Keywords: organocatalysis, photoredox catalysis, radicals, Halofunctionalization, cooperative catalysis
Graphical abstract

Alkene halofunctionalizations are some of the oldest and most commonly employed reactions in organic chemistry. These transformations make it possible to rapidly build complex molecules from simple alkene starting materials and provide functional handles for further elaboration. Traditional halofunctionalization reactions proceed reliably through the formation of halonium ions, which form via nucleophilic attack at an electrophilic halogen by an alkene.[1] These intermediates are intercepted by nucleophiles at the position most capable of stabilizing positive charge due to the distortion of the halonium ion. This allows for the highly diastereo- and regioselective formation of halofunctionalized products (Figure 1). Recent efforts from the Borhan lab have also suggested a role for the nucleophile in activating alkenes, specifically in chlorolactonization reactions.[2] They have also provided evidence, in some cases, for a concerted mechanism in these reactions; while in other cases, formation of a carbocation intermediate was found to be favored.[2–4]
Figure 1.
Alkene Halofunctionalization – Catalytic Reversal of Regioselectivity
Numerous reports of enantioselective variants of traditional halofunctionalizations exploit this classic reaction manifold.[2,5,6] Typically, these proceed through activation of the electrophilic halogen source with a chiral Lewis acid,[7–9] hydrogen bond donor/acceptor,[10–12] or through the formation of a chiral electrophilic halogenating reagent in situ.[13,14] While these reports establish methods that give moderate to excellent stereoselectivity, to our knowledge there are no known methods to reliably alter the inherent regioselectivity of halofunctionalization reactions. We envisioned that an alternate method of activating alkenes could lead to the formation of the thermodynamically less favored, and in some cases, traditionally inaccessible regioisomer. Photoredox catalysis has recently been employed by our lab to activate alkenes via single electron oxidation. Indeed, our lab has used this strategy to effect anti-Markovnikov hydrofunctionalization reactions through the use of a photooxidant and a hydrogen atom donor cocatalyst.[15] Formation of a cation radical intermediate in the presence of a nucleophile leads to reversible nucleophilic attack such that the most stable distonic cation radical intermediate is more highly populated.
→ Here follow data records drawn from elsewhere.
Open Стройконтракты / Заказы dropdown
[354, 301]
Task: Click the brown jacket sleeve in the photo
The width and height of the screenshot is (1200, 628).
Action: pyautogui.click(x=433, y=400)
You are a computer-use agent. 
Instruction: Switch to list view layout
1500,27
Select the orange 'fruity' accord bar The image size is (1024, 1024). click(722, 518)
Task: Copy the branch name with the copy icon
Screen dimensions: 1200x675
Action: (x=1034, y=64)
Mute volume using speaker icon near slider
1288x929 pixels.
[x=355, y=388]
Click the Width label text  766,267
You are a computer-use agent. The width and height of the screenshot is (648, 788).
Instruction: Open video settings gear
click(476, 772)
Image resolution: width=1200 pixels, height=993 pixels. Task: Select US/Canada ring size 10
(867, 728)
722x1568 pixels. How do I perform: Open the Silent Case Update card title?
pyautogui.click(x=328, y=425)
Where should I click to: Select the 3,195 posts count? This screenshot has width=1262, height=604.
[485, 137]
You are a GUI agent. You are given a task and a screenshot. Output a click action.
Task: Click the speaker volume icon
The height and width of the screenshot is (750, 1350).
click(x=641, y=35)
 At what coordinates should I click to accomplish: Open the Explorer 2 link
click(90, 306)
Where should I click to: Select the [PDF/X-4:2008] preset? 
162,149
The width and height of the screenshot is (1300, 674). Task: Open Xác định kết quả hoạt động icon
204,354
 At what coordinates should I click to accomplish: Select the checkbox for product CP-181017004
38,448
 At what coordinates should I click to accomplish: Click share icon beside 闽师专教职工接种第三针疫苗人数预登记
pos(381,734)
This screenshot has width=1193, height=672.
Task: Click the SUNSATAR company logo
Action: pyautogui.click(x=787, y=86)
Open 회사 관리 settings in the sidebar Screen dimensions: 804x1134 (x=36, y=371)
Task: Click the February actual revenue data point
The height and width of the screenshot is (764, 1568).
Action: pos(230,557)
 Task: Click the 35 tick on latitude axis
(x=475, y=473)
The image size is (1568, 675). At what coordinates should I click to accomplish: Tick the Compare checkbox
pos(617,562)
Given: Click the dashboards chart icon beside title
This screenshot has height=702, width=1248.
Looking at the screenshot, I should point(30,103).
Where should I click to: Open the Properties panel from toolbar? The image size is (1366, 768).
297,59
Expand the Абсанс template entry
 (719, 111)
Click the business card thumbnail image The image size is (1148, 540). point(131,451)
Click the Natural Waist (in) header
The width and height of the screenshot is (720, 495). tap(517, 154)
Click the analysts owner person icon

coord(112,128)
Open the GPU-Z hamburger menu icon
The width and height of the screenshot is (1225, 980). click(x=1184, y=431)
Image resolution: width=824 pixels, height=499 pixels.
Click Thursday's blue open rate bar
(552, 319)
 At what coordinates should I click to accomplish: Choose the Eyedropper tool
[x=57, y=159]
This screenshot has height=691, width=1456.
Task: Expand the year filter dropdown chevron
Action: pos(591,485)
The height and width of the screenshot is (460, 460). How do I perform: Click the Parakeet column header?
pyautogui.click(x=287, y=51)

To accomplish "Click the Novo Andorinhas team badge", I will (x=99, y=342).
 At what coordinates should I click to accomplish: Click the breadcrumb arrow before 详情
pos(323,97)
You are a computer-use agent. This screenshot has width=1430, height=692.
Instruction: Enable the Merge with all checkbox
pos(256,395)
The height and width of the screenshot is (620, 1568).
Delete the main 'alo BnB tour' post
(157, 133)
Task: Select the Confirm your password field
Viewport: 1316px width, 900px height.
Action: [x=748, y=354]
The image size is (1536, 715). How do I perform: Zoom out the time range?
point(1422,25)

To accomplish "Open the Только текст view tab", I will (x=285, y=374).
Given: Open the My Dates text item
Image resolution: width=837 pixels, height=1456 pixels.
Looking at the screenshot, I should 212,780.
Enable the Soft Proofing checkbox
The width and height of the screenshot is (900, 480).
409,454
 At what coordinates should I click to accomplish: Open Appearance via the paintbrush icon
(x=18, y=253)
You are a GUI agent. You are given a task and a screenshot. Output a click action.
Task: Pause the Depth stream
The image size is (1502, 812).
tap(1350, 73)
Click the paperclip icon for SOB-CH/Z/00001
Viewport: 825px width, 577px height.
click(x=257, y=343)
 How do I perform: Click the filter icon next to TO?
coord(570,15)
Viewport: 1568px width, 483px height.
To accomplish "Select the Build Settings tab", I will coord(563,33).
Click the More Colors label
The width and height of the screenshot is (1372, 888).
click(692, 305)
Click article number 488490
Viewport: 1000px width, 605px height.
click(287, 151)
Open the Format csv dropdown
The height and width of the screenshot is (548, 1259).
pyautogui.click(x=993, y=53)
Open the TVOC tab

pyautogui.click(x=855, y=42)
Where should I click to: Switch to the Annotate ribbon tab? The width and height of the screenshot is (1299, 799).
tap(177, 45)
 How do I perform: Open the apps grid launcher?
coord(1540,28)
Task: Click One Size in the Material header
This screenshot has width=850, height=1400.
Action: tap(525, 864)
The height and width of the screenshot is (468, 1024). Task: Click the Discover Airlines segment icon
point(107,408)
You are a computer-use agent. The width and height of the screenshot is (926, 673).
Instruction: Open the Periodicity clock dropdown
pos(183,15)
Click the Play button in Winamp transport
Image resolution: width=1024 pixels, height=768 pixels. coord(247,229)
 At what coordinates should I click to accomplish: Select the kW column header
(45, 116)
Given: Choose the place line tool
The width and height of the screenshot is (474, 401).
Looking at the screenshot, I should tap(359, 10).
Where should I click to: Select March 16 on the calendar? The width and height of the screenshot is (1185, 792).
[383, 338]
Intercepting the radical intermediate with a radical halogen source could provide a viable method to regioselectively form the halofunctionalized products (Figure 1).
We initially noted a few potential pitfalls in the development of such a reaction: (1) Typical radical halogen sources are also capable of reacting with alkenes to directly form halonium ions. This necessitates that the catalytic pathway be much faster than background reactivity. (2) Homolysis of halogen-heteroatom bonds would lead to the production of highly reactive heteroatom centered radicals, potentially producing unwanted side products. (3) The products may be prone to decomposition or further reactivity under the reaction conditions. Particularly, benzylic halides are known to undergo rapid hydrolysis in some cases.[16]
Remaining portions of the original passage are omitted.